O que fazer>
1. Responda com base no texto sobre Deus e a origem do universo:
(a) Para "nós", qual é a fonte do universo?
(b) Para os oponentes, o que precede a Divindade?
(c) O que seis macacos datilografando várias máquinas de escrever acabariam produzindo?
2. Prossiga com o texto sobre Deus e a origem do universo a partir da última frase.

Trecho do texto>
>>>>>

Para nós, Deus é a fonte do universo. Para nossos oponentes, o universo é a fonte de Deus. Para eles, o Espaço-tempo precede a Divindade; o Processo é anterior à Realidade. Deus "é, stricto sensu, uma criatura, e não um Criador”. Ou, novamente, talvez seja preferível dizer que Deus é um aspecto ao invés de um produto do processo do universo. Ele é “apenas a tendência ideal nas coisas”. Em cada caso, o universo é mais original do que Deus; Ele e os homens são cidadãos no universo que existe independentemente de ambos. Acerca da origem do universo, ninguém sabe nada efetivamente. Mas isso não importa. Acidentes acontecerão. Se você colocar seis macacos datilografando várias máquinas de escrever, eles eventualmente produzirão todos os livros do Museu Britânico. O racional, de alguma forma, procede do não-racional; o maior, de alguma maneira, procede do menor; a mais escassa possibilidade, de algum modo, produz a realidade.

<<<<<

Linhas fornecidas>
>>>>>

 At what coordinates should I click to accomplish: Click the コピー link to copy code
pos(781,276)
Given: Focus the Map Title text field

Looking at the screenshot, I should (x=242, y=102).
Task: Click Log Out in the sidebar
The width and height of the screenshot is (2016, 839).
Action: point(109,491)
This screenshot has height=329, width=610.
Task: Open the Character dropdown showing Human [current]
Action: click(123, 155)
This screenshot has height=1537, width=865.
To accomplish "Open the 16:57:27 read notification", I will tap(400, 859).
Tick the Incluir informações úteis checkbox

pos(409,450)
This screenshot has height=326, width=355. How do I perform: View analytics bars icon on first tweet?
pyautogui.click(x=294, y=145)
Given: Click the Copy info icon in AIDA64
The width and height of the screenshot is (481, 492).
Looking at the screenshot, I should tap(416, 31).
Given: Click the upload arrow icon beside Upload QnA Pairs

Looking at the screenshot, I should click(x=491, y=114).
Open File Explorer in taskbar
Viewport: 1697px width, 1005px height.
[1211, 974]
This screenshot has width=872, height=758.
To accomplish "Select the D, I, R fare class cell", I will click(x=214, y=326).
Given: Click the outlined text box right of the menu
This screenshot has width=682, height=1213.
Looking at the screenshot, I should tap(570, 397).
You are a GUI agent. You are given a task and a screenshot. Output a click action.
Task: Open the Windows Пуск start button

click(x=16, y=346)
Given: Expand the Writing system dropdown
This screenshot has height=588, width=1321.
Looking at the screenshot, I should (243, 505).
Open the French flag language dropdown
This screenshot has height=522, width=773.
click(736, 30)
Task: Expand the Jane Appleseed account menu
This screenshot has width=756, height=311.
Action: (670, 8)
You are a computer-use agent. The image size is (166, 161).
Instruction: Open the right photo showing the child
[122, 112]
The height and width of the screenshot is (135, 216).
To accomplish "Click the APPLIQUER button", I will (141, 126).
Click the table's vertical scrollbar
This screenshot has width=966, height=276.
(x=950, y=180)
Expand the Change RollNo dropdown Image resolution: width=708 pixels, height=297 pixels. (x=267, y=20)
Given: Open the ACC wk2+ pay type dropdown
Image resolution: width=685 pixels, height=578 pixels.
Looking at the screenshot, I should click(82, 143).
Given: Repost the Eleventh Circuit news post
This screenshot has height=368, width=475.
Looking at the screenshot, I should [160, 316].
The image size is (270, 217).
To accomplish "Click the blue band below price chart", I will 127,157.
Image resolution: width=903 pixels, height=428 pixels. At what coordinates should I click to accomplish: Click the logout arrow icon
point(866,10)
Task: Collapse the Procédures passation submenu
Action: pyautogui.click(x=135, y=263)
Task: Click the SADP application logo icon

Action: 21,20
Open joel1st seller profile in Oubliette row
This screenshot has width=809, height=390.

<<<<<

Respostas por tarefa>
1.
(a) Deus.
(b) O Espaço-tempo.
(c) Todos os livros do Museu Britânico.

2.
O futuro deste universo é igualmente uma questão de sorte. Talvez haja propósito no mundo, mas caso haja, tal propósito é, de qualquer maneira, autogerado; Deus não o colocou ali. Em suma, devemos afirmar que o universo “adquiriu” Deus e anunciou publicamente a fusão empresarial. Enquanto a transição está sendo efetuada, os homens podem ainda assinar cheques no antigo banco e serão honrados pelo novo. Em breve, contudo, novas cédulas serão impressas e o comércio dos homens religiosos continuará exclusivamente com o universo. Então, por que não comprar algumas ações na nova “especulação da fé”? A religião não precisa do Deus antigo. Por enquanto, você pode pensar que sim – você se acostumou com o seu Deus antigo da mesma maneira que se acostumou com seu chapéu antigo. E, assim como você se habituará ao seu novo chapéu após usá-lo por um tempo, você se habituará ao seu novo Deus. Ele, de fato, tem uma aparência melhor do que o anterior – ele vai durar mais tempo. É hora de mudança.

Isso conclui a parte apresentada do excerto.